Two of those tools — the no‐action letter and the compliance assistance sandbox — equip the CFPB with broad authorities to address various regulatory questions, including fair‐lending risk associated with the use of machine learning and alternative data in credit underwriting.
One example of this is in an August blog post that updated its first issued no‐action letter to Upstart Network, an online marketplace lender that uses alternative data for underwriting. In the post, the CFPB encouraged fintech lenders to take advantage of such policy tools to reduce their own fair lending compliance risk.
More of these no‐action letters that offer a “safe harbor” from the CFPB might benefit a handful firms, but the market as a whole will not reap the rewards until the agency issues generally applicable guidance.
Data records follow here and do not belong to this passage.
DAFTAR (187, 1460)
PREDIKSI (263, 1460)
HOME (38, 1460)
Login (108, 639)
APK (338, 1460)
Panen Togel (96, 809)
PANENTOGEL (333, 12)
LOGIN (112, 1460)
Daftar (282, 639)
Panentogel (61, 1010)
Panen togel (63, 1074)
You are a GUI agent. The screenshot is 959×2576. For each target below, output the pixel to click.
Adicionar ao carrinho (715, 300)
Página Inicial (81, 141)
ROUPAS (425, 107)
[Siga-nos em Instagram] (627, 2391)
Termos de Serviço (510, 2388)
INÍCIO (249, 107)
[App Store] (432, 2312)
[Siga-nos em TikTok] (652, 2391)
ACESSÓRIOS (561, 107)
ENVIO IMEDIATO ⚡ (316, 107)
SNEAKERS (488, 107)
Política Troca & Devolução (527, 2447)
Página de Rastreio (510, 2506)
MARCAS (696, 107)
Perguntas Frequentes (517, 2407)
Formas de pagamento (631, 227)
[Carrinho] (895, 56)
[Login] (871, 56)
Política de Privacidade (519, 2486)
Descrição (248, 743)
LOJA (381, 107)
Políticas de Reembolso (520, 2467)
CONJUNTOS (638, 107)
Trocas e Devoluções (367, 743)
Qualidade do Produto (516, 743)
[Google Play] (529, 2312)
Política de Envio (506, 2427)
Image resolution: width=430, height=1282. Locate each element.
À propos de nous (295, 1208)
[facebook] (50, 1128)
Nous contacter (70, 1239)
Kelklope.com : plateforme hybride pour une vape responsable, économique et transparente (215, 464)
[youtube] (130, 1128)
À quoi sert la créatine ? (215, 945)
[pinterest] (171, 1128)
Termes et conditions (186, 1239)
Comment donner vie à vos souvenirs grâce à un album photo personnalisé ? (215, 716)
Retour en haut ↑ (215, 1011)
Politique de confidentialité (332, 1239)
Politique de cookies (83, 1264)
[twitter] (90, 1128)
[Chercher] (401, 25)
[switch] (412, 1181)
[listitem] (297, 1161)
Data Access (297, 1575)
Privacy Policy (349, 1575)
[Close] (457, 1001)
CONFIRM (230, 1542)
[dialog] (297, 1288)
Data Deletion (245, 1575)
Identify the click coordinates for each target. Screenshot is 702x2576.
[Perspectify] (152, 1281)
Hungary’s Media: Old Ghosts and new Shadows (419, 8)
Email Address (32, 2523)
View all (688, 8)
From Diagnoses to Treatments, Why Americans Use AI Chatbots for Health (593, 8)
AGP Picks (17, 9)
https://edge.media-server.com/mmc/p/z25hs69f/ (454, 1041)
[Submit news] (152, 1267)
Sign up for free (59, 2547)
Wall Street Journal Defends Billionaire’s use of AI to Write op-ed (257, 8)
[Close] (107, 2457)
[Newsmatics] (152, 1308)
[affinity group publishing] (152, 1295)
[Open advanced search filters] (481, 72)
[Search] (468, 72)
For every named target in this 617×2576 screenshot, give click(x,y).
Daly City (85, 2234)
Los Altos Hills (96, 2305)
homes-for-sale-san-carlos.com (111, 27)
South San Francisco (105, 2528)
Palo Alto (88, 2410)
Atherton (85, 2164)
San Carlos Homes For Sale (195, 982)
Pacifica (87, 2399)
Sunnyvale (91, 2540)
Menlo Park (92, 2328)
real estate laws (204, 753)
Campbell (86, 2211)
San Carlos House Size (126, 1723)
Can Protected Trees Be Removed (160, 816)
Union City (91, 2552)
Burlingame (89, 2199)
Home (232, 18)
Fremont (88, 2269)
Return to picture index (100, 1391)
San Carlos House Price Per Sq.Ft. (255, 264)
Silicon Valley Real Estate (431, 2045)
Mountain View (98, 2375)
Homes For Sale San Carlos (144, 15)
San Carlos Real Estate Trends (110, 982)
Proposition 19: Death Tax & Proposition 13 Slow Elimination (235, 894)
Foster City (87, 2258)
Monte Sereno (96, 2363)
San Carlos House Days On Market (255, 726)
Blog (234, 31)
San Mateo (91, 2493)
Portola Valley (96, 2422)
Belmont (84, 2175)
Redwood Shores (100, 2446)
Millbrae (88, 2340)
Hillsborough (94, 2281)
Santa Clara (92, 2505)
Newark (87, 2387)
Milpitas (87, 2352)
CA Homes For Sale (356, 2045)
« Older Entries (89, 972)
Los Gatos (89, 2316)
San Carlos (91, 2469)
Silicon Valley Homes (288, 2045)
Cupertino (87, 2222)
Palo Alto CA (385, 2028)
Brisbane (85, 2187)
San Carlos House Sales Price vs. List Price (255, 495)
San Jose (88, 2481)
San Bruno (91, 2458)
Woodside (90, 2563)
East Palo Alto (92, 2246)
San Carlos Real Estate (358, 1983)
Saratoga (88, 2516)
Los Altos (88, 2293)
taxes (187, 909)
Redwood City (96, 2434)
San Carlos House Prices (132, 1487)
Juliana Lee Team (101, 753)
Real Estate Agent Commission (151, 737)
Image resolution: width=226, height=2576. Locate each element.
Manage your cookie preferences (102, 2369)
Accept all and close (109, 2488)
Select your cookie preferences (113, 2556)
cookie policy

When Upstart applied for the no‐action letter in 2017, there was a tremendous amount of regulatory uncertainty around disparate impact testing — when disparities are found between groups, though unintentional — as related to the use of machine learning and nontraditional data.
Regulatory agencies had little experience with those new and innovative credit models. And there was little regulatory guidance to help new fintech lenders monitor and manage the enhanced fair‐lending risk inherent in those models.
It was against that backdrop that CFPB staff issued a no‐action letter to Upstart in 2017. In addition to market signaling, one primary goal of the letter was to afford the CFPB a ringside seat to gain experience and expertise that would enable the agency to formulate a sound, general policy in the future.
The Upstart letter has a number of novel ideas.
For example, a (very welcome) regulatory innovation is the use of a hypothetical model that contains traditional application and credit variables, but does not use machine learning as the baseline for credit‐access analysis and disparate impact testing.
Too often, regulators compare the outcomes of innovation to a distant ideal rather than an imperfect status quo. Regulatory realism that recognizes the value of incremental improvements and gradual harm reduction is a step in the right direction.
The Upstart no‐action letter for the first time provides a detailed roadmap of fair lending compliance. Unfortunately, all of the regulatory and compliance innovation in the letter is confidential and so far, benefits just one company.
The regulatory uncertainty that existed in 2017 remains unchanged. What has changed, however, is that the CFPB (through the Upstart collaboration) has now developed a wealth of knowledge about how to manage and mitigate fair lending risk for machine learning models.
Now is the time to leverage those insights to develop policies that benefit not just Upstart but the entire industry.